I love fall. Harvest time has always stirred up something primal in me, and there's nothing like a crisp, dry glass of cider on a breezy autumn night to bring out your inner noble savage. Hence, my most recent project, St. Bigfoot Apfelwein! Thanks to my sister Stephanie, whose quirky sense of humor inspired the name.




I designed this recipe after taking some cues from the viral apfelwein posting by Edworts on Home Brew Talk, as well as practical advice from some cider brewing books. I made it a couple of months ago, and it's in the secondary now. It's an attempt to merge the Old World tradition of fruit wine with a twist from a New World ingredient: maple syrup. It's what I imagine German and Scandinavian immigrants to Wisconsin and Minnesota probably threw in with their apfelwein to boost up the booze with a locally available sugar source. I also really liked The Saint by Crispin, which is a cider brewed with maple syrup and a Trappist ale yeast.

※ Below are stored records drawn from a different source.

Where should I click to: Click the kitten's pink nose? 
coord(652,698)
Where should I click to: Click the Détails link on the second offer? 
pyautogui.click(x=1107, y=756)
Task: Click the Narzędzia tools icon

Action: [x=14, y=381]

I used Red Star Côte des Blancs yeast, which is typically used for white table wines. I tasted a sample of my product when racking to the secondary and it was tart as a Granny Smith apple. This is a plus for me. I don't prefer desserty wines, and I don't want to play around with chemicals needed to backsweeten the apfelwein.

As with the mead I recently made, this is my first attempt at apfelwein. Any experienced brewers of ciders and wines who come upon this and shake their heads at my rookie mistakes have full permission to drop some knowledge on me. It's the only way I'll learn.


St. Bigfoot

Style: Apfelwein

Juice:
5 ½ gallons of apple juice (365 brand, organic, fresh pressed).
A few more cups of apple juice (if necessary) to add when racking to secondary to achieve desired volume.

Other fermentable sugars:
16 oz. maple syrup (two 8 ounce bottles, 365 brand, light amber)
12 oz. can of frozen apple juice concentrate (Sno Pac brand; thaw before adding to must)

Yeast:
2 packets of Red Star Côte des Blancs yeast

Other Ingredients:
1 tsp. of Wyeast Wine Nutrient Blend (½ tsp. added to the must on day one; ½ tsp. added to the primary on day four).
½ tsp. of LD Carlson Yeast Energizer (¼ tsp. added to the must on day one; ¼ tsp. added to the primary on day four).

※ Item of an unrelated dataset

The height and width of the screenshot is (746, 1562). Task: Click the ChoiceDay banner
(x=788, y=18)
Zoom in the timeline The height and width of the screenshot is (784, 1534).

The process was pretty simple. First, rehydrate the contents of two packets of the Côte des Blancs yeast in 4 oz. of warm water (approximately 105 F) in a small sanitized measuring cup or bowl.  

Then, take three gallons of the apple juice and pour into a sanitized bucket. Also add one bottle of the maple syrup. It helps to immerse the bottle of syrup in hot tap water for a few minutes to cut down on the viscosity so it pours easier. Paddle the must for 5 to 10 minutes to aerate before pouring through a sanitized funnel into a sanitized 6.5 gallon carboy.

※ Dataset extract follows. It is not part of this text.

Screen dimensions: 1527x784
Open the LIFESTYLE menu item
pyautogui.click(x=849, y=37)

Next, add the remaining 2 ½ gallons of juice to the bucket, along with the second bottle of maple syrup and the apple juice concentrate. Aerate for 5 to 10 minutes and then add to the rest of the must in the carboy. Add the first addition of yeast nutrient and energizer to the carboy. Stir the must vigorously for two minutes using using the narrow end of a sanitized paddle in order to fully incorporate the mixture.

Finally, after the yeast has been rehydrating for at least 15 minutes, gently stir it with a sanitized spoon. Pour the yeast into the carboy and gently stir the must to evenly distribute it.

Stir in the second dose of the yeast nutrient and energizer after four days. Ferment in the primary for two weeks. Transfer to a secondary 5 gallon carboy and add extra juice to minimize head space (though probably not necessary because of initial volume). Keep in the secondary for 2 to 3 months, or until final gravity is reached, which I'm estimating should be between 1.000 and 0.996. Original gravity was 1.064, so the ABV should be around 8.5%. Bottle still and enjoy!

You can backsweeten the wine if you don't like the dry, tart character, but make sure to do so safely. If you add extra fermentable sugar without properly dispatching the live yeast with appropriate chemicals, then get in the bunker and prepare for bottle grenades.

So make some! Taste a little this year, but hide half of it away in a closet or cellar to let it get interesting. Dust it off next November and release the beast!